Deutschland | Schnee in Nürnberg
Schneeschauer über der Nürnberger AltstadtBild: Daniel Karmann/dpa/picture alliance

Dazu kommt, dass die in Europa erzeugte Energie aus erneuerbaren Quellen dem Bedarf hinterherhinkt, ganz einfach, weil durch niedrige Windgeschwindigkeiten im vergangenen Jahr weniger Strom durch Windkraft erzeugt wurde.

Politische Weichenstellungen

Dass fossile Energie zu einem teuren Gut wird, ist politisch gewollt und soll die deutsche Volkswirtschaft schneller klimaneutral machen. Und zum klimapolitischen Kalkül der alten und neuen Bundesregierung gehört, dass der Preis für jede Tonne CO2 jedes Jahr um weitere zehn Euro steigt.
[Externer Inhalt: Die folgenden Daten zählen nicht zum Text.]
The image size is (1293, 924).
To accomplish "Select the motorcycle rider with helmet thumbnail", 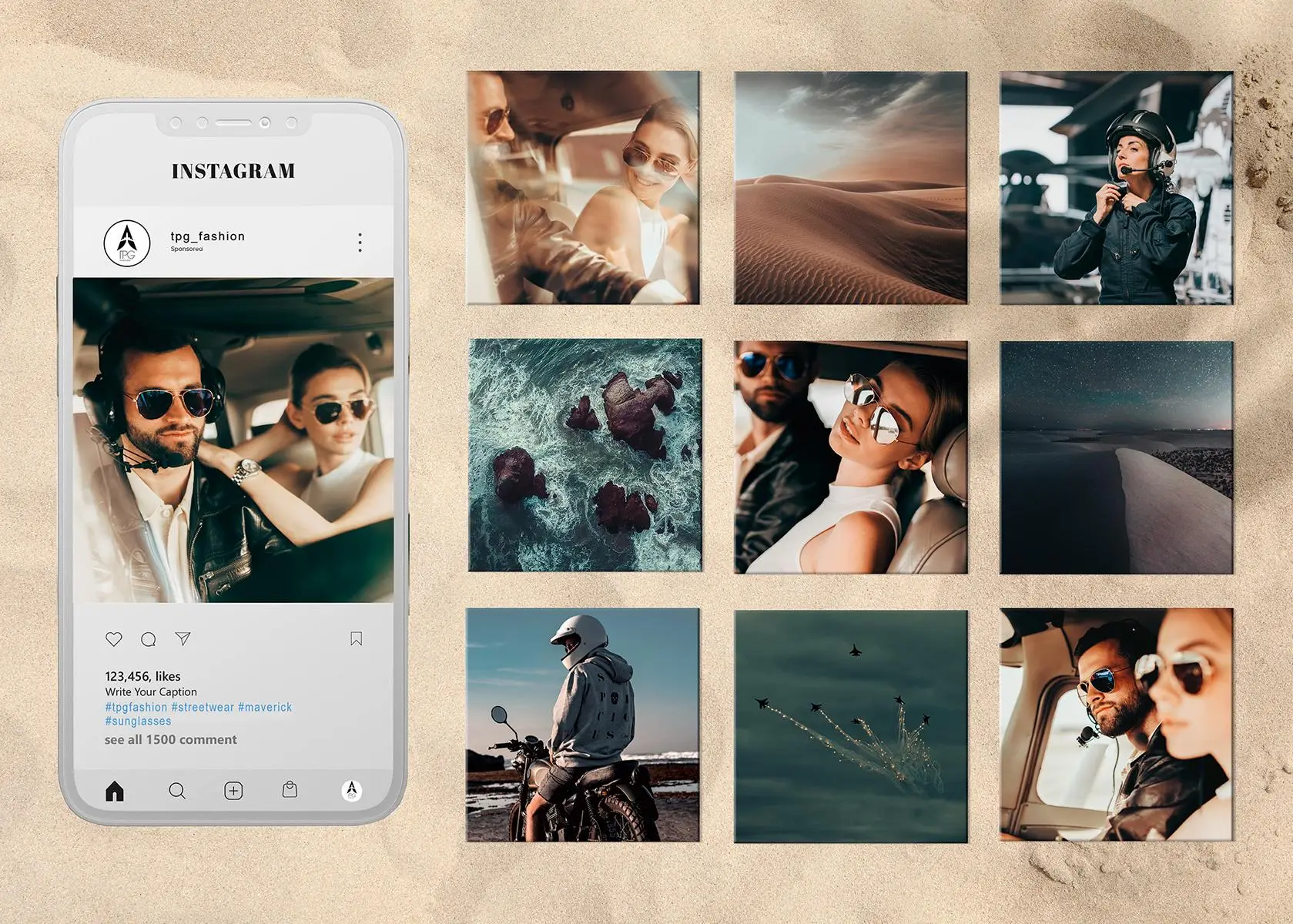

Das soll es für Autofahrer und Unternehmen immer unattraktiver und teurer machen, Benzin- oder Dieselautos zu nutzen.

Und so ist es eher unwahrscheinlich, dass es irgendwann in absehbarer Zeit wieder billige Energie in Hülle und Fülle gibt. Energie wird erst dann wieder richtig billig, wenn die Konjunktur und damit die Nachfrage weltweit einbricht, wie beim Ausbruch der COVID-19-Pandemie im Frühjahr 2020. Und das wünscht sich wirklich niemand.